YOUR INSTRUCTIONS =>
Please copy exactly the lines that run from the start of the entries to the line containing "Select the Funcionários", inclusive.

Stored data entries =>
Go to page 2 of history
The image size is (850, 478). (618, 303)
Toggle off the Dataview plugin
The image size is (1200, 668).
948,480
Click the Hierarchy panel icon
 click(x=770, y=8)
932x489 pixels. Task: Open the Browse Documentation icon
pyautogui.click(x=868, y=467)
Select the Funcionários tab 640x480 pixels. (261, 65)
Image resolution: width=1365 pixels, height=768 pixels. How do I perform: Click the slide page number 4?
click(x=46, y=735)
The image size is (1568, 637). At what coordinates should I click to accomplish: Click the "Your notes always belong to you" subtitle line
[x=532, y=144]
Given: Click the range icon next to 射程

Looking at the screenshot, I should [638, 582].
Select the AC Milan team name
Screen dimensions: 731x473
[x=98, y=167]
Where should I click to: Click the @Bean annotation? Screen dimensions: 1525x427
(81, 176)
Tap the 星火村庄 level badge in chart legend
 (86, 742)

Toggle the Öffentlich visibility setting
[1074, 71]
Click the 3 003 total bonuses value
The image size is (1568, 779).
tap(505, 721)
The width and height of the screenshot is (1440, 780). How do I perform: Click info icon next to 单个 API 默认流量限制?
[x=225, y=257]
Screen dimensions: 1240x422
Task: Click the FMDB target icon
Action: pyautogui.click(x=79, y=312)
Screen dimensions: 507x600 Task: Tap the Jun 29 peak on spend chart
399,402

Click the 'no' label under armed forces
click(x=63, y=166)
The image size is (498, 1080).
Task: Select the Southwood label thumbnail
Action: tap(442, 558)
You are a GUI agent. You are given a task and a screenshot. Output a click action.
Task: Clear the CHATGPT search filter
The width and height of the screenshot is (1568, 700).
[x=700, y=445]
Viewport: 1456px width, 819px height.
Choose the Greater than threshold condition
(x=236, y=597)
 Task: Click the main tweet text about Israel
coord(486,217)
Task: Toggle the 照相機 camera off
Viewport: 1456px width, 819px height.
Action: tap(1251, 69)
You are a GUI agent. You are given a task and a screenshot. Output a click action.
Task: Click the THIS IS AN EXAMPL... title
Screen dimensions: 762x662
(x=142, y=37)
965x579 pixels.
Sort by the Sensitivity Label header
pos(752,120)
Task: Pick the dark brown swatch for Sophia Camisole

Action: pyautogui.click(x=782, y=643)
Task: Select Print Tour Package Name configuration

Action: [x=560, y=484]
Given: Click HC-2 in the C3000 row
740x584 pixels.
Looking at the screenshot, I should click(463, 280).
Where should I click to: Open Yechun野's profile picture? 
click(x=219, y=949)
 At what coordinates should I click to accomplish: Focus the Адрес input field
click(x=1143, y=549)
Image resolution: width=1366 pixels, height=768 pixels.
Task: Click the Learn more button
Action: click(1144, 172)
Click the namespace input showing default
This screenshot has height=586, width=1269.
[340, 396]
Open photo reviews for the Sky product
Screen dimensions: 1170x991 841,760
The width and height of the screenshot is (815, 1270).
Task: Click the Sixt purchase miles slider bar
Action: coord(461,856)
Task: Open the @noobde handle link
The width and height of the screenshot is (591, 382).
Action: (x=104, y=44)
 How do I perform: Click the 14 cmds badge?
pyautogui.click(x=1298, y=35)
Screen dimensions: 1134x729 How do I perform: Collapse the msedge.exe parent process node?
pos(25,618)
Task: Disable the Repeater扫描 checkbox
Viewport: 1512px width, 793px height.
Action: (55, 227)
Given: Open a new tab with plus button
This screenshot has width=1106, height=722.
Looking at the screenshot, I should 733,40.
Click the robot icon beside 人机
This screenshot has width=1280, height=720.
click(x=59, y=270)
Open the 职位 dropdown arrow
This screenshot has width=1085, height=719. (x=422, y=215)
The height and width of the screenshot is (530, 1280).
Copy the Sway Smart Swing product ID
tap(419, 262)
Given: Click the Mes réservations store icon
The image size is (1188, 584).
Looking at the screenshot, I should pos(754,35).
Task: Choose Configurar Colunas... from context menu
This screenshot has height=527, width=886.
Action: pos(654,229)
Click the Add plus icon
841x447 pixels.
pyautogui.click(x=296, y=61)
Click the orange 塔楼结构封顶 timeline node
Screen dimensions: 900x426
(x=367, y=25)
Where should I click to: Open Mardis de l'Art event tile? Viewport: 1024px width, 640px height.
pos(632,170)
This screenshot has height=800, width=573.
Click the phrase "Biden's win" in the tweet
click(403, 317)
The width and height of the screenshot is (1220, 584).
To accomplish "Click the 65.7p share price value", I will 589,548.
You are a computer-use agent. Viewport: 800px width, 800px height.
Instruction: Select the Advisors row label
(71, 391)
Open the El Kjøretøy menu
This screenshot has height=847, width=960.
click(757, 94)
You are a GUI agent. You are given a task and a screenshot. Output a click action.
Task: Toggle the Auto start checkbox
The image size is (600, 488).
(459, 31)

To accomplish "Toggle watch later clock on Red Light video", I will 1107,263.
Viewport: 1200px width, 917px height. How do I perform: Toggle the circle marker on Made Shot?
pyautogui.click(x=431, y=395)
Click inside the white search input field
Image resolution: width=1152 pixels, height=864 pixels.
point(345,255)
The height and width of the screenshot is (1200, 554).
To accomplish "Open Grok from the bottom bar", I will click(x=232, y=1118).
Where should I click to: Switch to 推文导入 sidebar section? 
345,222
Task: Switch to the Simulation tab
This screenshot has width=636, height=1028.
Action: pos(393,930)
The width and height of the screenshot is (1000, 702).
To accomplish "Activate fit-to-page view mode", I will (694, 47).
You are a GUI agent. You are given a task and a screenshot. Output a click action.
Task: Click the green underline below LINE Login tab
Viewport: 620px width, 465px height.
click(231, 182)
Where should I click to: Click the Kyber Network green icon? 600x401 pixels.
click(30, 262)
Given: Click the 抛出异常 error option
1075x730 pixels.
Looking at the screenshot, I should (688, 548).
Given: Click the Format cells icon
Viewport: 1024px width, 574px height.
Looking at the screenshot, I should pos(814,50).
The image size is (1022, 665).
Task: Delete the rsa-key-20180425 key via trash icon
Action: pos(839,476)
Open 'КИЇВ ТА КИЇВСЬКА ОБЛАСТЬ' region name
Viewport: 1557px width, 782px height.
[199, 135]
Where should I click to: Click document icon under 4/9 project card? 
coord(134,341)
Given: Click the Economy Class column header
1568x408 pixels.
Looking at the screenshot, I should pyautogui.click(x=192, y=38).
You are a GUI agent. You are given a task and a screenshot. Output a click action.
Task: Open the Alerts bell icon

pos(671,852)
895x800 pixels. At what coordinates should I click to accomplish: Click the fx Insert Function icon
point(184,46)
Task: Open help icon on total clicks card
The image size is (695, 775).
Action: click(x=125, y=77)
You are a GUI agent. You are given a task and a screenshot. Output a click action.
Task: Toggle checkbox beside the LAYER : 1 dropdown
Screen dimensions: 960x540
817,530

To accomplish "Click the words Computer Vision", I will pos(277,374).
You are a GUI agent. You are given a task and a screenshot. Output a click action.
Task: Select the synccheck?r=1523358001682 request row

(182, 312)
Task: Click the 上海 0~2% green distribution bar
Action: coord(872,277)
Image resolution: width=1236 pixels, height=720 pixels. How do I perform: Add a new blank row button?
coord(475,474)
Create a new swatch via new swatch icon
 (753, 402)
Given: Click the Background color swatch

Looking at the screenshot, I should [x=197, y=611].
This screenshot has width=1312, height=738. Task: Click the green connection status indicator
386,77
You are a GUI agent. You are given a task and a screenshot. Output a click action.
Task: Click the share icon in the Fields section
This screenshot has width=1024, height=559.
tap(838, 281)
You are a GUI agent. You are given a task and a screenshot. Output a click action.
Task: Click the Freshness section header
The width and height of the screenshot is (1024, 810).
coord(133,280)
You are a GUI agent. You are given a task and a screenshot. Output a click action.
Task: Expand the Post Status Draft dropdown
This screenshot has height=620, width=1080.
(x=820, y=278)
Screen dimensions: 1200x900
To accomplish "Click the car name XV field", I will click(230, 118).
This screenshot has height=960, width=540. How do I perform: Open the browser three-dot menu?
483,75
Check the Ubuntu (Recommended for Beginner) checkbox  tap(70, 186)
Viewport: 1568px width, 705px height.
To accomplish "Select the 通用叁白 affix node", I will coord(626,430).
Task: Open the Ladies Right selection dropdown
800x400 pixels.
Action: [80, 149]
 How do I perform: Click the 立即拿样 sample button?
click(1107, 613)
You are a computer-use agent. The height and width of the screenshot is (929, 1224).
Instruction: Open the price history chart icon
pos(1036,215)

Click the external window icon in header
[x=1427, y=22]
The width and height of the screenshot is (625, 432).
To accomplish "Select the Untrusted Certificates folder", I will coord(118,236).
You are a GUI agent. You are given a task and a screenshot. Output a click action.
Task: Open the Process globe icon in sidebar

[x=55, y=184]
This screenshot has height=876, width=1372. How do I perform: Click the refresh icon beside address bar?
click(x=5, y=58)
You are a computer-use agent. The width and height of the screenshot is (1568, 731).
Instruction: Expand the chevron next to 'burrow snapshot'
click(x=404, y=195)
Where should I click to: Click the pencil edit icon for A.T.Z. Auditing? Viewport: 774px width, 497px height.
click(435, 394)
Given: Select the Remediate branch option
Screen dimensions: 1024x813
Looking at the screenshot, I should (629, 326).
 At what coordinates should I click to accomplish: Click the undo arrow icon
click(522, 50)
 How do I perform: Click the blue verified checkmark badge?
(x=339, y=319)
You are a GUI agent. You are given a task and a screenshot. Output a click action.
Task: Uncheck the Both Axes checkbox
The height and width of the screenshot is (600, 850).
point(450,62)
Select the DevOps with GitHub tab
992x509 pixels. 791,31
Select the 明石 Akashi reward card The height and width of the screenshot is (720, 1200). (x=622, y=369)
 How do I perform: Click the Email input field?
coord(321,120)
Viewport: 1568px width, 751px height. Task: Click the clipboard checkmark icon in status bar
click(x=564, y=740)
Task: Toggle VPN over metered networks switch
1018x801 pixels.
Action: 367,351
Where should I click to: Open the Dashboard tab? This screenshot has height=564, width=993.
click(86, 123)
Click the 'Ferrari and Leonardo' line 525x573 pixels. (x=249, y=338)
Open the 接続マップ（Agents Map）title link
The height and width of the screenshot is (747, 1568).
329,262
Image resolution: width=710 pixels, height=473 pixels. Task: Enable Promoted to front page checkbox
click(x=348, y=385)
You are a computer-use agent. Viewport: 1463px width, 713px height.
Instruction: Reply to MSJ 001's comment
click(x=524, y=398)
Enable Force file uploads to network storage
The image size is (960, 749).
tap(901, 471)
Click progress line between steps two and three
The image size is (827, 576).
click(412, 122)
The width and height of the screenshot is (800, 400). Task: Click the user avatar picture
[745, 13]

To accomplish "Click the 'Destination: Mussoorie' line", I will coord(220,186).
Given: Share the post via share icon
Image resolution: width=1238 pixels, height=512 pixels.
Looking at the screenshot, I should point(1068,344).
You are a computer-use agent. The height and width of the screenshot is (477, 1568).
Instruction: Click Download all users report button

COMPLETED TASK =>
Go to page 2 of history
The image size is (850, 478). (618, 303)
Toggle off the Dataview plugin
The image size is (1200, 668).
948,480
Click the Hierarchy panel icon
 click(x=770, y=8)
932x489 pixels. Task: Open the Browse Documentation icon
pyautogui.click(x=868, y=467)
Select the Funcionários tab 640x480 pixels. (261, 65)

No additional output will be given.